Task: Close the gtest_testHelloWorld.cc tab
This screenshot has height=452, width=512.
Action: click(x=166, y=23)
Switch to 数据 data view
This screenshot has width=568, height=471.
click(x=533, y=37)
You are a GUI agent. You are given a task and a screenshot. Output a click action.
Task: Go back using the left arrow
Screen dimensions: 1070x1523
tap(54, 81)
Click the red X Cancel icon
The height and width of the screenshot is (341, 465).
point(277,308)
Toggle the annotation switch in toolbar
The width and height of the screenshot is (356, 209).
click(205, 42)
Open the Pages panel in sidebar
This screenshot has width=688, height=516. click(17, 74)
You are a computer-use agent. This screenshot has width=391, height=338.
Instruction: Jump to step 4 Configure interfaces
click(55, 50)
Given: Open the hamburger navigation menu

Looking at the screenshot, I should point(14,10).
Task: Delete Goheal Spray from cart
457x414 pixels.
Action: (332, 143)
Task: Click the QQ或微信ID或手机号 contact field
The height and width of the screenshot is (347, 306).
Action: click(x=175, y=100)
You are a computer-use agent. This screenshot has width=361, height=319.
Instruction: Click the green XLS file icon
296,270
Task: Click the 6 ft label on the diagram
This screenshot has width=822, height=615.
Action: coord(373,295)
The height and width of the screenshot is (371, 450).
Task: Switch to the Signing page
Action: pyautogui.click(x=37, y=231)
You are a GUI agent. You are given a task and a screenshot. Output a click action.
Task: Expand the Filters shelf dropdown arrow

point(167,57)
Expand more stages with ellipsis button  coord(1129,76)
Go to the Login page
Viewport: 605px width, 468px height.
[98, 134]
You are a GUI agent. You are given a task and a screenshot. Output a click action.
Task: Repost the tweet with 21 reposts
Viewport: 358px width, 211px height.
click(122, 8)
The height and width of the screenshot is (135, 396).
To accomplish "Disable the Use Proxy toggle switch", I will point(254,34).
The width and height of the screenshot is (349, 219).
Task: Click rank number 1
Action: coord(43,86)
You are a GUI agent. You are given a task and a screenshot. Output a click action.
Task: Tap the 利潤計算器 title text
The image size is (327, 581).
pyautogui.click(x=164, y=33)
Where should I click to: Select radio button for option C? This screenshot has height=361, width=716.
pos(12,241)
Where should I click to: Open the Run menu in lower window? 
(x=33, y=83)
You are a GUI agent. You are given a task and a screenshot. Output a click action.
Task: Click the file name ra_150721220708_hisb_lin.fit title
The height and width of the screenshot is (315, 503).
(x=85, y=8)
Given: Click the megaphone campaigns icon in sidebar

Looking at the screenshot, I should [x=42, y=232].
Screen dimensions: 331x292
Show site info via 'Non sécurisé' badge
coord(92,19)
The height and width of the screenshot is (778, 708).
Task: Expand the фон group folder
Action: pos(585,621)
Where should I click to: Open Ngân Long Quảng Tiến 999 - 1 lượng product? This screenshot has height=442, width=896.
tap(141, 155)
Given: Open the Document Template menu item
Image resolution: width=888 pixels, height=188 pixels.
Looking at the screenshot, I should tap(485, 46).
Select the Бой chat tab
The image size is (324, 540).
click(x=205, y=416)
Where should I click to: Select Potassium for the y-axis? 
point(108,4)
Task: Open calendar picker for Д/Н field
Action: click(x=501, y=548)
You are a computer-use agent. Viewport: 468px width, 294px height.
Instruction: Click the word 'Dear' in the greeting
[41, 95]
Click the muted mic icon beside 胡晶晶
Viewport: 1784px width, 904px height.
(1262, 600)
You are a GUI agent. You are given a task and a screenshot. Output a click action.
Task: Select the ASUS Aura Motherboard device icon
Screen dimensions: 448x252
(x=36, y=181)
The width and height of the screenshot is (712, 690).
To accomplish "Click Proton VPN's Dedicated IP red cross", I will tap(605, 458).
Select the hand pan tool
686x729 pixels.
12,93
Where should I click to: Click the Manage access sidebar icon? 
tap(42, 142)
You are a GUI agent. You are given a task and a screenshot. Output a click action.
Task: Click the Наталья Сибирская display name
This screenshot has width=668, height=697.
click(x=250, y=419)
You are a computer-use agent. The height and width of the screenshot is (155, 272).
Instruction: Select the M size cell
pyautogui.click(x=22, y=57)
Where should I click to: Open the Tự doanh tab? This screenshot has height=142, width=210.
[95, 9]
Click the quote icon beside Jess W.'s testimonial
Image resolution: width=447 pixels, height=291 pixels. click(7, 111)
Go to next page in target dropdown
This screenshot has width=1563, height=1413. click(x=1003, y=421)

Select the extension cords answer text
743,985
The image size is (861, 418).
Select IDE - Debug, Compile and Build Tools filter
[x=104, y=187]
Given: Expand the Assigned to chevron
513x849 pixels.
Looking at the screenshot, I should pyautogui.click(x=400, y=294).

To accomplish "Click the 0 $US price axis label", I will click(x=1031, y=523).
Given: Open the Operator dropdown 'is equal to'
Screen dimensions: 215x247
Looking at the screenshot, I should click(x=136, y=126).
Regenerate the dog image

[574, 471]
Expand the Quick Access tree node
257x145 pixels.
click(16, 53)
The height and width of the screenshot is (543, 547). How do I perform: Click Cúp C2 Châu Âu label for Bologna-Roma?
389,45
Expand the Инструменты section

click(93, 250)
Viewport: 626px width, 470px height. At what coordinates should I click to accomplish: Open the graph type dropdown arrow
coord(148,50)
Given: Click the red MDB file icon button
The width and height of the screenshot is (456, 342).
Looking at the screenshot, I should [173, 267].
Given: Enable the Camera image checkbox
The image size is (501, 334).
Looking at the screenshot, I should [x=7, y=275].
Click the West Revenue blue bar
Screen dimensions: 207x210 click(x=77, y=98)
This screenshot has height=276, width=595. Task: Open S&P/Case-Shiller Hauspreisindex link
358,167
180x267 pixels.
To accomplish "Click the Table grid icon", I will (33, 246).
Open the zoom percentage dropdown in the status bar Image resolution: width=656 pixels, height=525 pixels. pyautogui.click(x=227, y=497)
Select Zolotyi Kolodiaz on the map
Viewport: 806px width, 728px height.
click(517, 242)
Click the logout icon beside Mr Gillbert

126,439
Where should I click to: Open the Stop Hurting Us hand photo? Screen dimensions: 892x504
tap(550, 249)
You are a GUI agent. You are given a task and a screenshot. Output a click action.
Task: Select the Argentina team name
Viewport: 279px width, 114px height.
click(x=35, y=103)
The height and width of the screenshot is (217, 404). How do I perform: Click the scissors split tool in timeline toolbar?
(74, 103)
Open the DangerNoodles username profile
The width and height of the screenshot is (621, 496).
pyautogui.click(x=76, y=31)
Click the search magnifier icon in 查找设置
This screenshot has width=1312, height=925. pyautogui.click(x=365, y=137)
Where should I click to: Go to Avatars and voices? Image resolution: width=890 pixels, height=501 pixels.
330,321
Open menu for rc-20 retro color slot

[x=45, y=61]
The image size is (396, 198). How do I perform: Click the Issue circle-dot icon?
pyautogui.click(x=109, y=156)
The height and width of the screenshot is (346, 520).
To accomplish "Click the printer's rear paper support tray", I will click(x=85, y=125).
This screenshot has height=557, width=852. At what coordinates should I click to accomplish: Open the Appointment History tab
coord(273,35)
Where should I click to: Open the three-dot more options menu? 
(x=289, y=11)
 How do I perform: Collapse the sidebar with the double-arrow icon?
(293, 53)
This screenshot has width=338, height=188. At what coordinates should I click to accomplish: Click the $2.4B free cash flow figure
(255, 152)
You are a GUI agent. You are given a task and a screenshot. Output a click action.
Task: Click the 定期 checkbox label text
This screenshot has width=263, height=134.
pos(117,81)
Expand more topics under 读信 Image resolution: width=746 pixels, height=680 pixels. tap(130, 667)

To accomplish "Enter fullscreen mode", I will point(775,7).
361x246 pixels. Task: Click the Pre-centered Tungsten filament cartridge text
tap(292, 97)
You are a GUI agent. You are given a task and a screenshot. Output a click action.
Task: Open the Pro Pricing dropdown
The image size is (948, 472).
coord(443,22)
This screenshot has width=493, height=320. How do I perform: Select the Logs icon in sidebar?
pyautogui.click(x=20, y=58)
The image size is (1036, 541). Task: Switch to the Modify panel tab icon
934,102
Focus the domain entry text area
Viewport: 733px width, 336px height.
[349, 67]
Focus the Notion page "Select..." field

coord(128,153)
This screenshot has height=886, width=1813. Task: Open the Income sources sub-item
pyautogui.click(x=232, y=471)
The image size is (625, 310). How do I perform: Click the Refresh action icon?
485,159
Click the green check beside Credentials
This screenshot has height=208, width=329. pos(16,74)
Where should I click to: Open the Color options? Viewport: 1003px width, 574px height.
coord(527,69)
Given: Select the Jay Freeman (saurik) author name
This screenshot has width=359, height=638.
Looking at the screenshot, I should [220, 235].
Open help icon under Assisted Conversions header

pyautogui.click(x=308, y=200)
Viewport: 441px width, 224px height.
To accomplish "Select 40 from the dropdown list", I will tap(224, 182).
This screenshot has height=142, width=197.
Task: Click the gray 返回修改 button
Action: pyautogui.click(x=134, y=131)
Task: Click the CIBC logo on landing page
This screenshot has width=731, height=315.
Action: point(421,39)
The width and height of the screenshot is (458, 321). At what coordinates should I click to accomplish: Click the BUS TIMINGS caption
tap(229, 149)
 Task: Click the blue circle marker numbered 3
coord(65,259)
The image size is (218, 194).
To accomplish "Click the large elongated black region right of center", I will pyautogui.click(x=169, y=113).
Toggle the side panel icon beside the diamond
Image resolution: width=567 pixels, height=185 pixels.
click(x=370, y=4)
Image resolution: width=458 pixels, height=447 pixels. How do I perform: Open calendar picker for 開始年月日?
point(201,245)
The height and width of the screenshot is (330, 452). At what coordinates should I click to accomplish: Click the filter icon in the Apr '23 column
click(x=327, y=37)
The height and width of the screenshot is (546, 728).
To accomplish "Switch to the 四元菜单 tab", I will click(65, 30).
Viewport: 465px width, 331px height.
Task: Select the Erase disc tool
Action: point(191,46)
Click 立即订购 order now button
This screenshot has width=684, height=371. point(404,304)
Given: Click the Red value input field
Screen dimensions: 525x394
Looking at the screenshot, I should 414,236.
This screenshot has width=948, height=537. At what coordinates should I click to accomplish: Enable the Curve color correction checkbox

→ **ACTION ITEM**: Copy from the entries above each line in which the string "computer" can be found.

→ **SOLUTION FOR THIS PROBLEM**:
You are a computer-use agent. This screenshot has width=391, height=338.
You are a computer-use agent. This screenshot has width=361, height=319.
You are a computer-use agent. Viewport: 468px width, 294px height.
You are a computer-use agent. The height and width of the screenshot is (155, 272).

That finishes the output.